Chapter 5.8: Computing An Explicit Square Root in ℤ[θ].

To reemphasize the statements at the beginning of Chapter 5, it should be noted that the computations performed in this section for determining an explicit value of β ∈ ℤ[θ] for the β of Note 2.4.1 are never actually performed in practice. Since the value n = 45,113 in this running example is small, however, the value for β may be computed to check the methods of §5.9, §5.10, and §5.11.

Begin by finding an explicit representation for the product of the a + bθ values corresponding to the (a, b) pairs found in Table 5.5:

δ = 2051543129764485 ⋅ θ² + 15388377355799440 ⋅ θ + 24765692886531904

= (−1 + θ) ⋅ (3 + θ) ⋅ (13 + θ) ⋅ (104 + θ) ⋅ (3 + 2 ⋅ θ) ⋅ (25 + 2 ⋅ θ) ⋅ (−8 + 3 ⋅ θ) ⋅ (48 + 5 ⋅ θ) ⋅ (54 + 5 ⋅ θ) ⋅ (−43 + 6 ⋅ θ) ⋅ (−8 + 7 ⋅ θ) ⋅ (11 + 7 ⋅ θ) ⋅ (856 + 11 ⋅ θ)
┄┄┄┄┄┄┄┄┄┄
### Things to do
1. Answer these questions about the excerpt on computing a square root in ℤ[θ]:
(a) What value of n does the running example use?
(b) Which table holds the (a, b) pairs whose a + bθ values are multiplied together?
(c) The methods of which sections can the computed value of β be used to check?
2. Repeat the part of the excerpt on computing a square root in ℤ[θ] that opens with the words containing "Chapter 5.8: Computing" and closes with "of §5.9, §5.10, and §5.11.".

### Dataset records
┄┄┄┄┄┄┄┄┄┄
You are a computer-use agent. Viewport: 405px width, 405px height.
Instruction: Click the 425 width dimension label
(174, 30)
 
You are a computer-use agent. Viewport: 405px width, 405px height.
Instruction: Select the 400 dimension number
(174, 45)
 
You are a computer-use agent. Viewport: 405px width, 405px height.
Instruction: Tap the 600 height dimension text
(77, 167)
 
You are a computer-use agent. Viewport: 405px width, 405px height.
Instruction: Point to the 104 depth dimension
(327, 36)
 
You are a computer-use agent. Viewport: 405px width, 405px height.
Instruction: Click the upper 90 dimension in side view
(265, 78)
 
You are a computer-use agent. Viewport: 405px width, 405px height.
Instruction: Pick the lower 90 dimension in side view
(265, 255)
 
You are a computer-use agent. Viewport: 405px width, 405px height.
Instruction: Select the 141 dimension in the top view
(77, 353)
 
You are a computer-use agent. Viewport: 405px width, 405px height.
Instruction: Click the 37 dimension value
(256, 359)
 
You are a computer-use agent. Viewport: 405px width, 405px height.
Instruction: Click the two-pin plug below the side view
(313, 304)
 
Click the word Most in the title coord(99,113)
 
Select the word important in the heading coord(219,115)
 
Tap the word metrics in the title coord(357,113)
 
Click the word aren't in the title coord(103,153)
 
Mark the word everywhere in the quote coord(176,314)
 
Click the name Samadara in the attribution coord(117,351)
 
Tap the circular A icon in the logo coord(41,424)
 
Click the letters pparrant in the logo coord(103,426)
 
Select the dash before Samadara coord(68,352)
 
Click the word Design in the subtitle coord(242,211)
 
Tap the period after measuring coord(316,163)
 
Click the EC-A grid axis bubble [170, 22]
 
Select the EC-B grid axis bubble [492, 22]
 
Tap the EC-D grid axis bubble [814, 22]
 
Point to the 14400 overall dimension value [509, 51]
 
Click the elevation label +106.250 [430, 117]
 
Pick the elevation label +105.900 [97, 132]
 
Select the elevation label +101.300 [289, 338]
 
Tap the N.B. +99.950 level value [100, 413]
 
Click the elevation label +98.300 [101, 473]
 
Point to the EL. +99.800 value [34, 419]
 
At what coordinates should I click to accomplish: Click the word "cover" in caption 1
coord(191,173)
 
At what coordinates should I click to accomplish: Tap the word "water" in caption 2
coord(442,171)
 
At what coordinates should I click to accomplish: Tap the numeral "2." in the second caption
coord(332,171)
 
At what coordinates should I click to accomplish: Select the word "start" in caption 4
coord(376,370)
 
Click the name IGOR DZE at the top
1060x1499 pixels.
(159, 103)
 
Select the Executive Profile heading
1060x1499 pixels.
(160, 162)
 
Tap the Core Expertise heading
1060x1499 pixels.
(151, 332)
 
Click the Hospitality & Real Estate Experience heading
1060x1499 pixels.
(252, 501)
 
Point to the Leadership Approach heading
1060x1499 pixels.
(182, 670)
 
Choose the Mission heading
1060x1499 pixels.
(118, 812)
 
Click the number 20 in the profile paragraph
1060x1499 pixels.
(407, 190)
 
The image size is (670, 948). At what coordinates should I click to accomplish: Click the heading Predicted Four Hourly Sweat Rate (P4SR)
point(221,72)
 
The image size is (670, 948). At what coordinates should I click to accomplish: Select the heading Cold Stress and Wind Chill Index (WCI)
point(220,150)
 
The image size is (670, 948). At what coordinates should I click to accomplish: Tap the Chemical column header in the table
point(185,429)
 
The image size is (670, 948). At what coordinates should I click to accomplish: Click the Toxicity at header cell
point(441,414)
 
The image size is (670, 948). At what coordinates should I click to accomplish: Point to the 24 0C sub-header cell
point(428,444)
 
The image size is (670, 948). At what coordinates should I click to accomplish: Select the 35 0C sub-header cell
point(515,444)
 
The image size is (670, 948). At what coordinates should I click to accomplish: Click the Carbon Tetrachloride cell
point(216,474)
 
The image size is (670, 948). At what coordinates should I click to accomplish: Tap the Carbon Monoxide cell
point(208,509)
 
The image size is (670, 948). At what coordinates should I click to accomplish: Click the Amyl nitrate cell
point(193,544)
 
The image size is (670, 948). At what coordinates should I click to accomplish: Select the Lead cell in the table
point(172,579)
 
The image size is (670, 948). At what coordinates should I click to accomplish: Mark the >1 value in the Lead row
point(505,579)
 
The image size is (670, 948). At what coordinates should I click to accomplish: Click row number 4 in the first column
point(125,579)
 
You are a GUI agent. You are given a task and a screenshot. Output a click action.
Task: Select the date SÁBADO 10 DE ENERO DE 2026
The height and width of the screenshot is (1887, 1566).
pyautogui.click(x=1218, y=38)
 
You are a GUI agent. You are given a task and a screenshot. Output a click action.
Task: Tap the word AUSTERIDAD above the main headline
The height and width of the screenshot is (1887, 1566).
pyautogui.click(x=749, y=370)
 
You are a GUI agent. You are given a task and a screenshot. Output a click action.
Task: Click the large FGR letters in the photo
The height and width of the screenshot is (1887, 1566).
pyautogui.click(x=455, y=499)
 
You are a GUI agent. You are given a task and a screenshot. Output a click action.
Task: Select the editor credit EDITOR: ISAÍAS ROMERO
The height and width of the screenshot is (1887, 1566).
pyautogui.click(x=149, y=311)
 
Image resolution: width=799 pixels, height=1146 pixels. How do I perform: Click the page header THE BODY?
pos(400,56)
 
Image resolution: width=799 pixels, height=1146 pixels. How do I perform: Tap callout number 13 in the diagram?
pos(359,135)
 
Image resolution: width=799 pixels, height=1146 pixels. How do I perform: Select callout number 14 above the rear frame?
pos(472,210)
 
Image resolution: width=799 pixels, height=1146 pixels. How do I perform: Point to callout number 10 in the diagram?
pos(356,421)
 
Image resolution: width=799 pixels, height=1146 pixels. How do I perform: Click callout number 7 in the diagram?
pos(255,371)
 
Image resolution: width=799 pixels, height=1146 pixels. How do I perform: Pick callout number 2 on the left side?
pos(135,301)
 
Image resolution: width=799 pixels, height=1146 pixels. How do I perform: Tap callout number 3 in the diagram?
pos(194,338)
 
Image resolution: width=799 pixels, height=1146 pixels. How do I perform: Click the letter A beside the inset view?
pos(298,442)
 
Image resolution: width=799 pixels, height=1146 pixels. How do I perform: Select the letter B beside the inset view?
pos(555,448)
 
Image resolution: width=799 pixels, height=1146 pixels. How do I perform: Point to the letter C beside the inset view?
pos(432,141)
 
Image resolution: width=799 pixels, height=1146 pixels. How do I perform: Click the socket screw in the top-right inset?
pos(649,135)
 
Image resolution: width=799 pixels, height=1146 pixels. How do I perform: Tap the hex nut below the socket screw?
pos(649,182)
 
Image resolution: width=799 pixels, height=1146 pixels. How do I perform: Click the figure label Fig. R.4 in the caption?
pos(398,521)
┄┄┄┄┄┄┄┄┄┄
### Responses by item number
1.
(a) n = 45,113
(b) Table 5.5
(c) §5.9, §5.10, and §5.11

2.
Chapter 5.8: Computing An Explicit Square Root in ℤ[θ].

To reemphasize the statements at the beginning of Chapter 5, it should be noted that the computations performed in this section for determining an explicit value of β ∈ ℤ[θ] for the β of Note 2.4.1 are never actually performed in practice. Since the value n = 45,113 in this running example is small, however, the value for β may be computed to check the methods of §5.9, §5.10, and §5.11.